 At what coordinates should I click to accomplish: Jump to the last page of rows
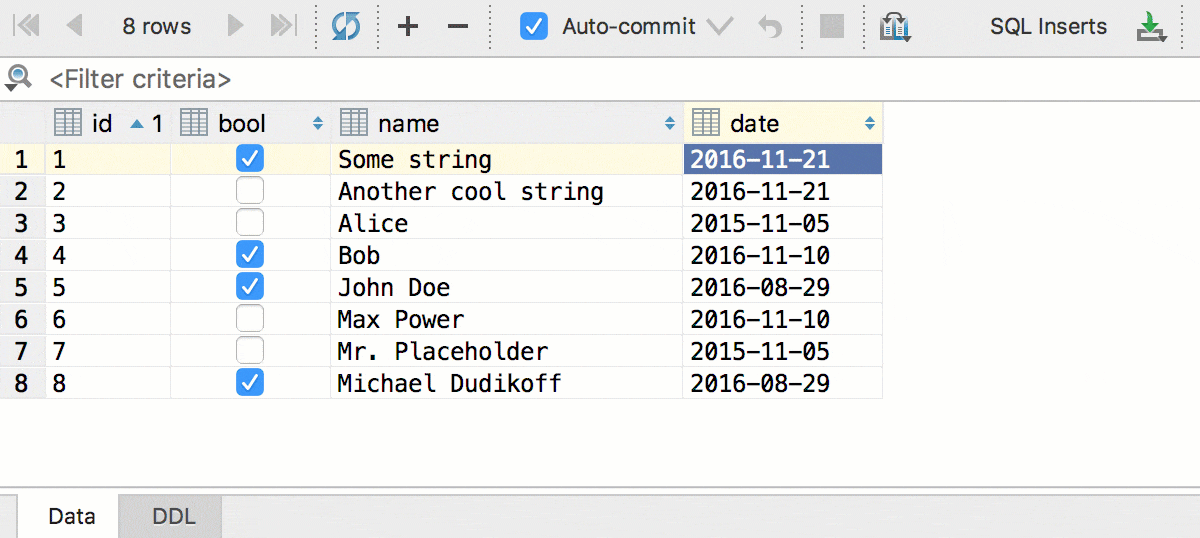point(284,27)
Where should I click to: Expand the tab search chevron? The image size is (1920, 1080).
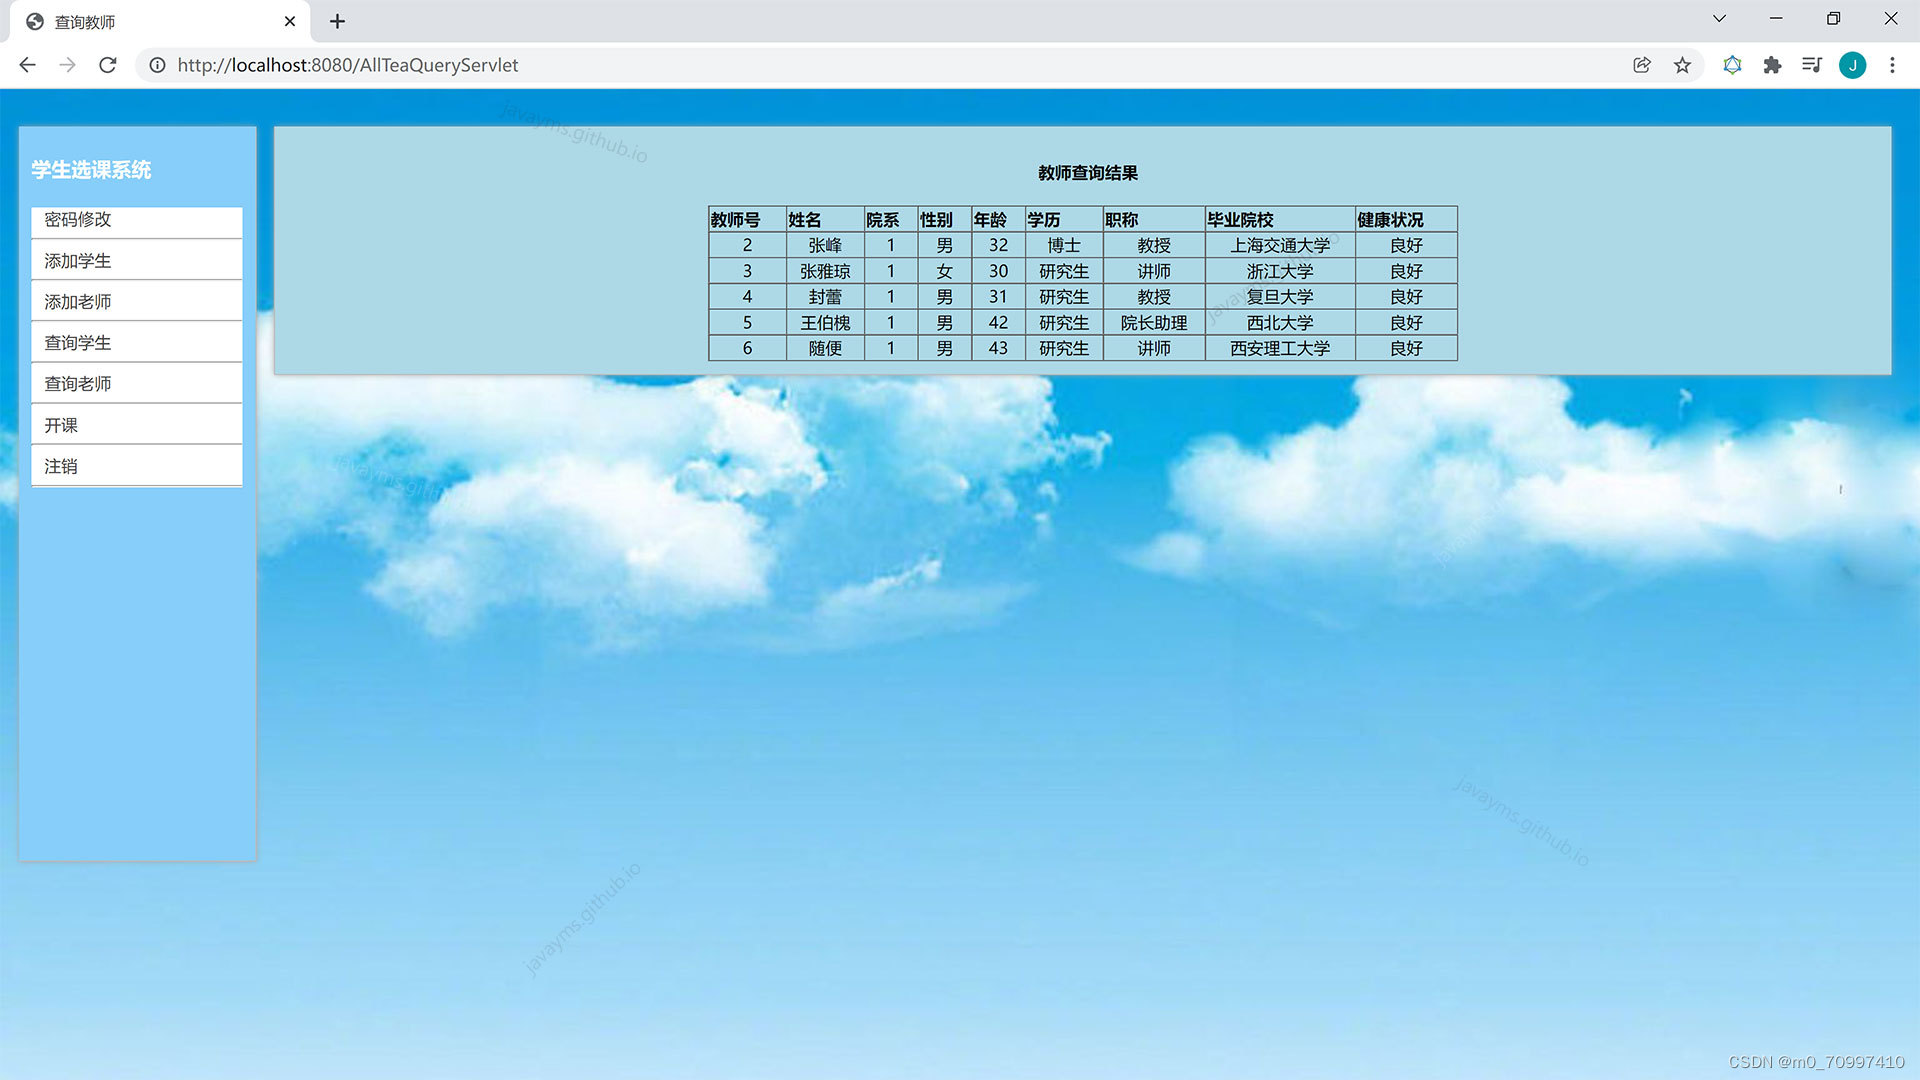pyautogui.click(x=1719, y=19)
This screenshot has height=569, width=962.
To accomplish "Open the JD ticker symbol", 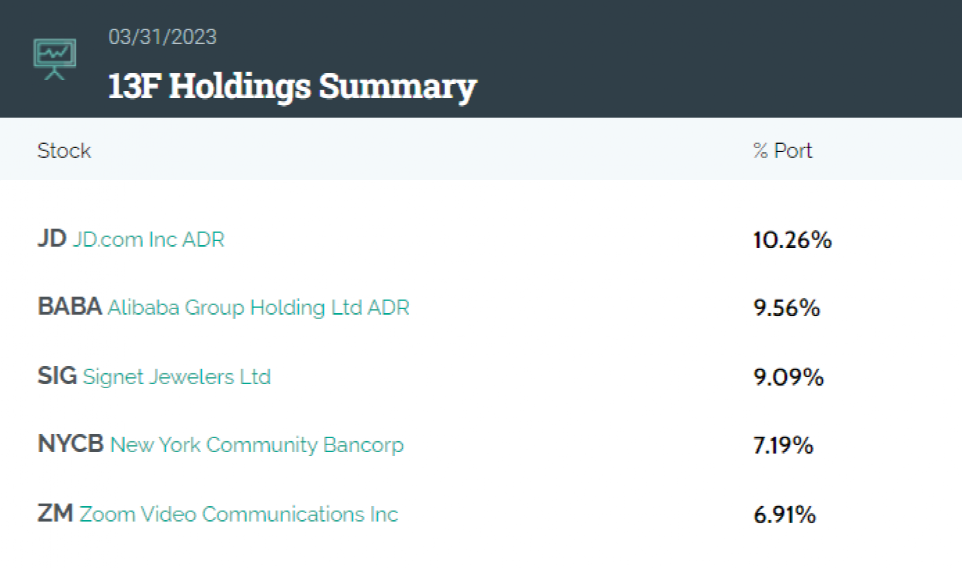I will click(x=52, y=239).
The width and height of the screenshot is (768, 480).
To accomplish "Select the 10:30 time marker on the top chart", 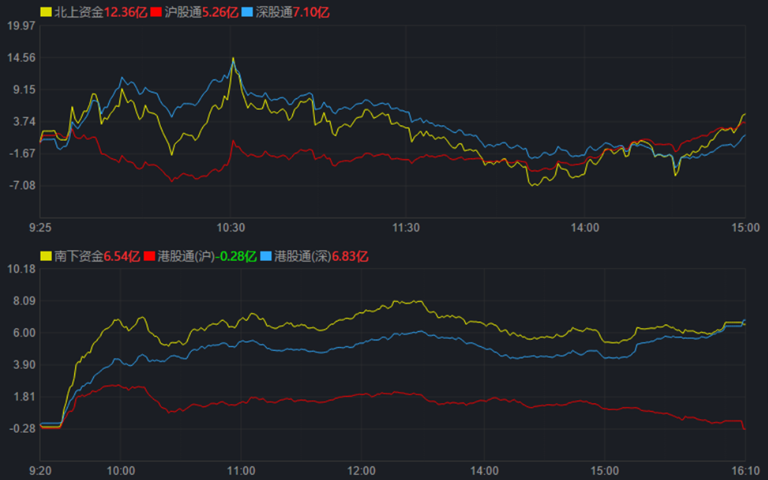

----------------------------------------

» WHAT THE TASK ASKS
Copy out every line of the items above that contains the word "screenshot". Case counts when matching.

» OUTPUT FOR THIS TASK
This screenshot has height=569, width=962.
The width and height of the screenshot is (768, 480).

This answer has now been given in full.